Teil 1: „Eine existenzielle Herausforderung“

Teil 2: Die Knackärsche haben gute Arbeit geleistet

Teil 3: Frank Castorf: Rheingold oder Wild at Ring

Teil 4: Wie Angela Merkel mit Wotan flirtet

Teil 5: Wagner ohne Hitler, das ist echte Kunst

Teil 6: Vom Vögeln, Ballern, Krokodil-Schnappen und Buh-Rufen

Teil 7: Leserpost, die Totalkultur und der Antisemitismus

 

Teil 1 Vor der Premiere - Zwei Begegnungen mit einem entspannten Thielemann und dem Wahnsinnigen Castorf.

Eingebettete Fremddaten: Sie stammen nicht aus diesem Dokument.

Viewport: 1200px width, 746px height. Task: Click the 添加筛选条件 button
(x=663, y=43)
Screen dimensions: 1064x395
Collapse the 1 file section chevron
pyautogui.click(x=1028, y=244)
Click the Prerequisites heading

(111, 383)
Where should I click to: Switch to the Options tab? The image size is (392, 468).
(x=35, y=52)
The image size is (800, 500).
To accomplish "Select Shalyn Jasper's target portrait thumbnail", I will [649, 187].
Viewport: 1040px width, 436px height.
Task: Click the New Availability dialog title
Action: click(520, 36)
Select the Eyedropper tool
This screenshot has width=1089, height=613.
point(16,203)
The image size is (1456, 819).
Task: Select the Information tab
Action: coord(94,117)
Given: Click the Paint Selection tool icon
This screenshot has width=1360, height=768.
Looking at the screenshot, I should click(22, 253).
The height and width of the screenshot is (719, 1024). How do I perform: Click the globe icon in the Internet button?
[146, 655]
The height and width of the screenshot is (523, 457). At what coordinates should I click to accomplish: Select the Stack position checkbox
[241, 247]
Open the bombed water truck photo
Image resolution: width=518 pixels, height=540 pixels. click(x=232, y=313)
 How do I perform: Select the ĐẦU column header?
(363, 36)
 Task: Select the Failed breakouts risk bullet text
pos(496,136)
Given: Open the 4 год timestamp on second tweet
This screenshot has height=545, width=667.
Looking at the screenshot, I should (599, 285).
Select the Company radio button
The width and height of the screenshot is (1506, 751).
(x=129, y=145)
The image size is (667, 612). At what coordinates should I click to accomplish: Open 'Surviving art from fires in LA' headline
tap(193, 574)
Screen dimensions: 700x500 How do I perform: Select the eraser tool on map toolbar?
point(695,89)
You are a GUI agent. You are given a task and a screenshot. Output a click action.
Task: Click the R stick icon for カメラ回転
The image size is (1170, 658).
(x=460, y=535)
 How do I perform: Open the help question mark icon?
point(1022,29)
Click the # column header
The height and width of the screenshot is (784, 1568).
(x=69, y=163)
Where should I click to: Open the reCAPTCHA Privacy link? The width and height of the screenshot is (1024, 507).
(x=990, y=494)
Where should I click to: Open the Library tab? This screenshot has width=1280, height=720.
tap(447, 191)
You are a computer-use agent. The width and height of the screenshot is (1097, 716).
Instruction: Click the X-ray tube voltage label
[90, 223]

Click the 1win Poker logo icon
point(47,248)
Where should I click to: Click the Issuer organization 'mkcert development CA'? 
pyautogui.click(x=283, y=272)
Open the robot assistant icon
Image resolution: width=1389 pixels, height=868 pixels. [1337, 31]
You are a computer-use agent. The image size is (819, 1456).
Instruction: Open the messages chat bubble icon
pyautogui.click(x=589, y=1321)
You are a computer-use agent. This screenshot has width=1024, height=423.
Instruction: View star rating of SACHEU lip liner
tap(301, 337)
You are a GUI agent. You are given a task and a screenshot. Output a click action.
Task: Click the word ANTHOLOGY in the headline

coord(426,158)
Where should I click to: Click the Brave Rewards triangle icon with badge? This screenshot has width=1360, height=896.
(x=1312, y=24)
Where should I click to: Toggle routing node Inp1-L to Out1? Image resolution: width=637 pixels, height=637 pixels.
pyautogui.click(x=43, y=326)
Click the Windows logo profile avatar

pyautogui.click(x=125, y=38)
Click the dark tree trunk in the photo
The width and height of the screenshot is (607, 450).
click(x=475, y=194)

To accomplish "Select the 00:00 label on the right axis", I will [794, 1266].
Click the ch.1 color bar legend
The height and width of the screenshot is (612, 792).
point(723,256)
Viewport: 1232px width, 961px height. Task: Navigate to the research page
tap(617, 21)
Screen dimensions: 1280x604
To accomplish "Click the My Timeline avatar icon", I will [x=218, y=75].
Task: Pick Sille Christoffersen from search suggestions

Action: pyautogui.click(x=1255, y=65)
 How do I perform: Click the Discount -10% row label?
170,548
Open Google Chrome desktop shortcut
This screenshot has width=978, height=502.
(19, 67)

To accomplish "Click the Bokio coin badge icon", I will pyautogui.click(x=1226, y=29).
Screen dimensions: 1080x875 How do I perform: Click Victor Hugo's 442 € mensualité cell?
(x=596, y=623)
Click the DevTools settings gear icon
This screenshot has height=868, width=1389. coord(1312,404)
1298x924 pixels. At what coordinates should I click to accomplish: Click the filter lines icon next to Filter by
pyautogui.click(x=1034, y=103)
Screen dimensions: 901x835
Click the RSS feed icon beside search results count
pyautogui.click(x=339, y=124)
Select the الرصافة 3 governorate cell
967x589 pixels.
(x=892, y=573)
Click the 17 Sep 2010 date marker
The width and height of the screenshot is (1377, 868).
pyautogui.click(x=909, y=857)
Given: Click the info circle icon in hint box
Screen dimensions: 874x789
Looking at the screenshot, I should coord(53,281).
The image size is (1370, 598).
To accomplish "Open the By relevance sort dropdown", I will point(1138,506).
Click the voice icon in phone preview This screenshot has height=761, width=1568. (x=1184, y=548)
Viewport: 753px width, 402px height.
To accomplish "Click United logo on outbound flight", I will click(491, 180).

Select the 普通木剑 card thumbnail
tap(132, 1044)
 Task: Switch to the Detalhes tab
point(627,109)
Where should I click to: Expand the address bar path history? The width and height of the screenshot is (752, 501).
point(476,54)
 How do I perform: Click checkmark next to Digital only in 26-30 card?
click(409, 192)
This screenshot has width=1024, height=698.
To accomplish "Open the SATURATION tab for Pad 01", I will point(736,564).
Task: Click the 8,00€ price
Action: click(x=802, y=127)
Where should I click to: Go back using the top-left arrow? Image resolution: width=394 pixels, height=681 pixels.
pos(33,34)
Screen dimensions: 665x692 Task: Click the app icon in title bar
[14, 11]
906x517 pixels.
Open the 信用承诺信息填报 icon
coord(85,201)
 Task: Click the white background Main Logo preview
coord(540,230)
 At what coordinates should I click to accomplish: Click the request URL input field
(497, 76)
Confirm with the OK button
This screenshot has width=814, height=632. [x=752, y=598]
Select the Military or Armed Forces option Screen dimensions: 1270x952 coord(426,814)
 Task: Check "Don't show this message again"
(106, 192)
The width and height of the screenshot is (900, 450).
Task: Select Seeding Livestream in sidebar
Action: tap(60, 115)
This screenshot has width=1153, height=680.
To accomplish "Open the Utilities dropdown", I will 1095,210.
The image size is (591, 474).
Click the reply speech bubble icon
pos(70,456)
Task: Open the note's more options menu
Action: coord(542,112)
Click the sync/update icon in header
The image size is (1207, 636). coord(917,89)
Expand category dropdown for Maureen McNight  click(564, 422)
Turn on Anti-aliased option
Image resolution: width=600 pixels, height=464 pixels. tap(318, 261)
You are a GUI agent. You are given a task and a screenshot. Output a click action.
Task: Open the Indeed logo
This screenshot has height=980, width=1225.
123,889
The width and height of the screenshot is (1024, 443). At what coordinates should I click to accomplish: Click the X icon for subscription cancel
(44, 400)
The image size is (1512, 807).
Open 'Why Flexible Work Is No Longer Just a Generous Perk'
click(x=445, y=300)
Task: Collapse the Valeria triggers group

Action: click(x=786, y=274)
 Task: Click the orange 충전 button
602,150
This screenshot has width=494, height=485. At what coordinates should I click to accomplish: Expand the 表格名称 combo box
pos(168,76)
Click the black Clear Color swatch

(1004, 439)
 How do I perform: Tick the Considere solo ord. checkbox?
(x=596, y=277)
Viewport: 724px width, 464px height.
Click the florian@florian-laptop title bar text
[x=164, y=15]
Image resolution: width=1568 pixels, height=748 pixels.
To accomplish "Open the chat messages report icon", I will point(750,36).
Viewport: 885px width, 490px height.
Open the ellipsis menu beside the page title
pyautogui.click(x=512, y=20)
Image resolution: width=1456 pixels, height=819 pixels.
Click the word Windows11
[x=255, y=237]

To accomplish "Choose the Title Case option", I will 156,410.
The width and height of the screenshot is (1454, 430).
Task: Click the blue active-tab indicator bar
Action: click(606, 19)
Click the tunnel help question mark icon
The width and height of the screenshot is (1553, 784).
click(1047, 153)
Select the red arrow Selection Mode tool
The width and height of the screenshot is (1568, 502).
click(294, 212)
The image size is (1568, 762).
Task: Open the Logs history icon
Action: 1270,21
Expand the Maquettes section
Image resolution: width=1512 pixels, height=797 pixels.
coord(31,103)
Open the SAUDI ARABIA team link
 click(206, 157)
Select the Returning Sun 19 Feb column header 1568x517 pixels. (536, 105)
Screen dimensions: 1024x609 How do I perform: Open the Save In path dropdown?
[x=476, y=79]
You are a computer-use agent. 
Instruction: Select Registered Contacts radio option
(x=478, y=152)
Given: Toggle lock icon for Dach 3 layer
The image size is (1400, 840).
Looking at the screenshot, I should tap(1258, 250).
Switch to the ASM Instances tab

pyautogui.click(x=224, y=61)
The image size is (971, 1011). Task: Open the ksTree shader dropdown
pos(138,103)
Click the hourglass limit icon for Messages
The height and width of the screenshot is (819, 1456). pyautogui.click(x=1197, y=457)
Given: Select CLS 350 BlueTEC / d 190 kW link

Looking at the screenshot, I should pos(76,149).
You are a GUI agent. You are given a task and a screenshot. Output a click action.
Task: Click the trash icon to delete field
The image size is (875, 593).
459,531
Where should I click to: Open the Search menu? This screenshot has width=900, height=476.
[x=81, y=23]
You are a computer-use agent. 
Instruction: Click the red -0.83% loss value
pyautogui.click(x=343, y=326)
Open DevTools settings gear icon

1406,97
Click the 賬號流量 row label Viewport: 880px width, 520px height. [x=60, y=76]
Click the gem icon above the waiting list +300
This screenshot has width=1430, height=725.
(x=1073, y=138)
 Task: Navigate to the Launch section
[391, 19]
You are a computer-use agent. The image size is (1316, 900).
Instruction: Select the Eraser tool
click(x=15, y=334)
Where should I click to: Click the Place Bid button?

Bayreuth ist, wo Christian Thielemann Gummi-Schlappen trägt. Nirgends fühlt er sich so zu Hause wie in der fränkischen Provinz, in der am Donnerstag der rote Teppich für den Opern-Polit-Catwalk ausgerollt wird.

Ich treffe ihn auf der Probebühne III, einer aufgeräumten Rumpelkammer gleich hinter dem Festspielhaus. Die Szene für die "Holländer"-Premiere wird gerade auf Gabelstabler verladen. Thielemann parkt seinen Porsche auf dem Dirigentenparkplatz.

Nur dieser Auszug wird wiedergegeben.